For your amusement, I have distilled a typical dialogue between opposing viewpoints:

Believer: Why do you doubt God?

Skeptic: I have no good reason to believe such a being exists.

Believer: But God is the creator of all that is good, he is the source of all righteousness!

Skeptic: That’s funny, because the way you have previously described him, he seems like kind of a jerk.

Believer: Well, it only seems that way to you because you have no concept of divine justice. God’s wrath is necessary punishment for our sins.

Skeptic: Justice? Your God creates a moral code so rigorous that no human can possibly follow it, then awards eternal condemnation for the slightest infractions. Sounds more like despotism to me.

Believer: Ah, but that’s where you’re wrong. For you see, God will commute your sentence if you only believe and follow Him.

Skeptic: So God disregards justice in favor of the abject devotion of his subjects? I would call that corrupt.

Believer: What? No, well… Hey, if you don’t believe God exists, why should you care about what kind of God he is? Aha! Now I’ve gotcha!

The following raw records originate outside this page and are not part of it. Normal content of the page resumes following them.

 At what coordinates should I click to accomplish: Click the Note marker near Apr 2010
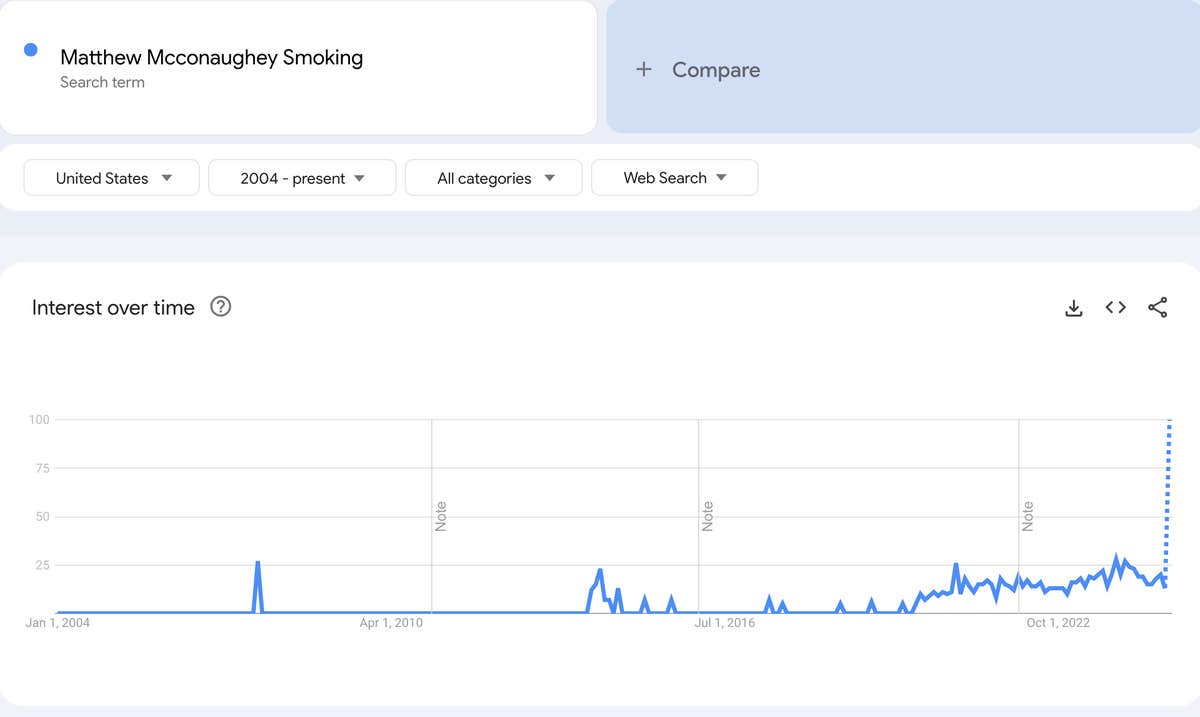438,513
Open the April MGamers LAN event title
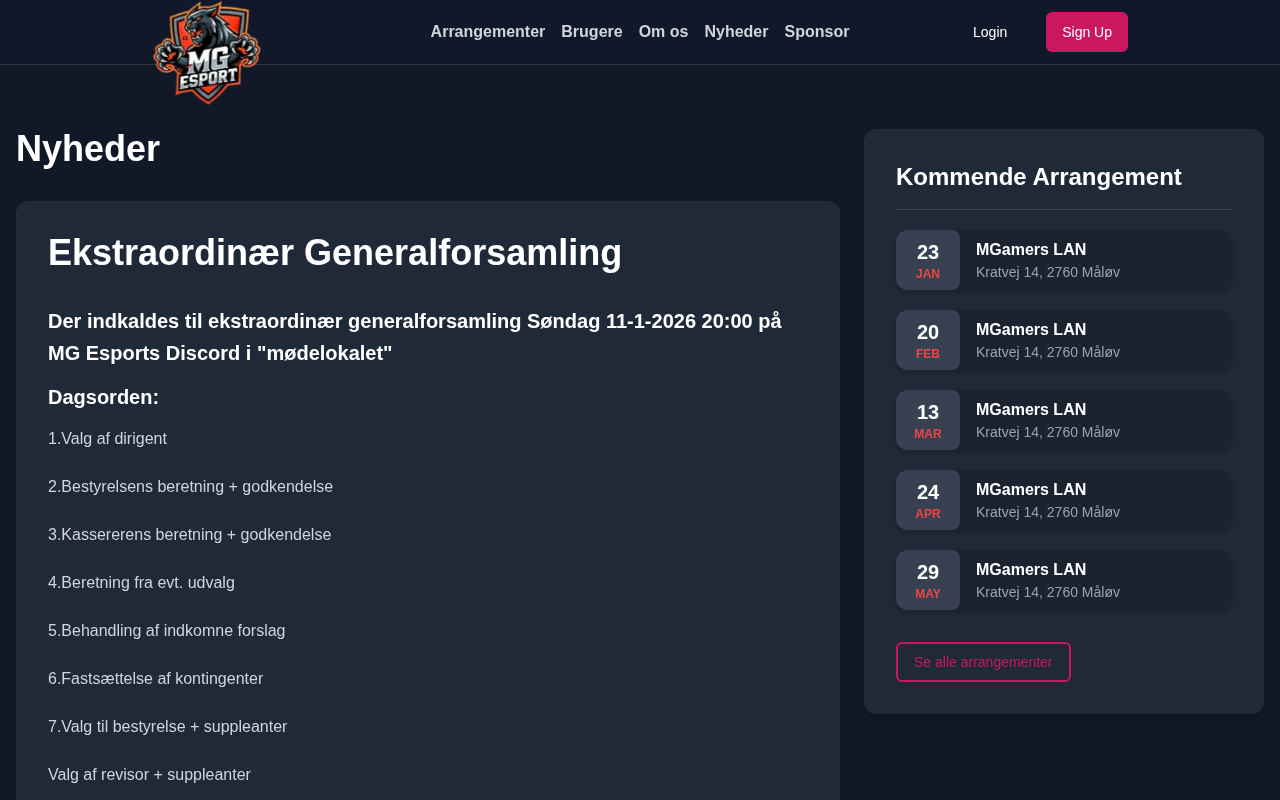 coord(1031,490)
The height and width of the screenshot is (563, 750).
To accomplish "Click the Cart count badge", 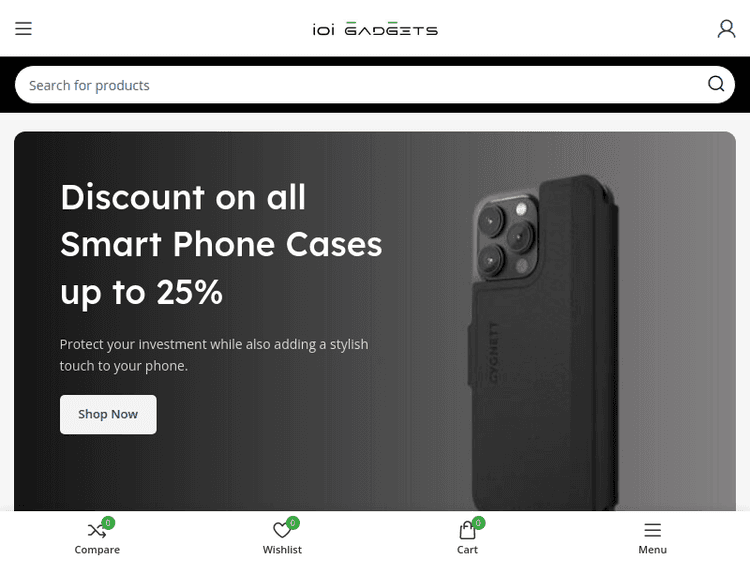I will click(478, 523).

Skeptic: I could make the same observations about Emperor Palpatine, but I don’t see millions of people devoted to worshipping him. There’s nothing inconsistent about a hypothetical judgement of a fictional character.

Believer: Right… Well look man, you better cast aside your pride and put your trust in Jesus. Otherwise death and unending torture await you!

Skeptic: [sigh]

Sigh, indeed. Circular and/or fallacious reasoning won’t work with us, no matter how many times you repeat it. If Christians understood this, that would be a great first step towards further enlightenment and understanding. Unfortunately for us, True Christians™ aren’t interested in enlightenment, nor understanding. They are blissfully ignorant by choice.

On that note, I’ll end this post with another quote, but not from Prestor John this time…

You can’t reason someone out of a position they didn’t reason themselves into.

- Author Unknown

Quote of the Day

You know, give a man a fish and you feed him for a day, teach a man to fish and you feed him for a lifetime? Well, tell a kid something’s irrational and you help him for a day, teach a kid how to think rationally and he’ll teach himself for a lifetime.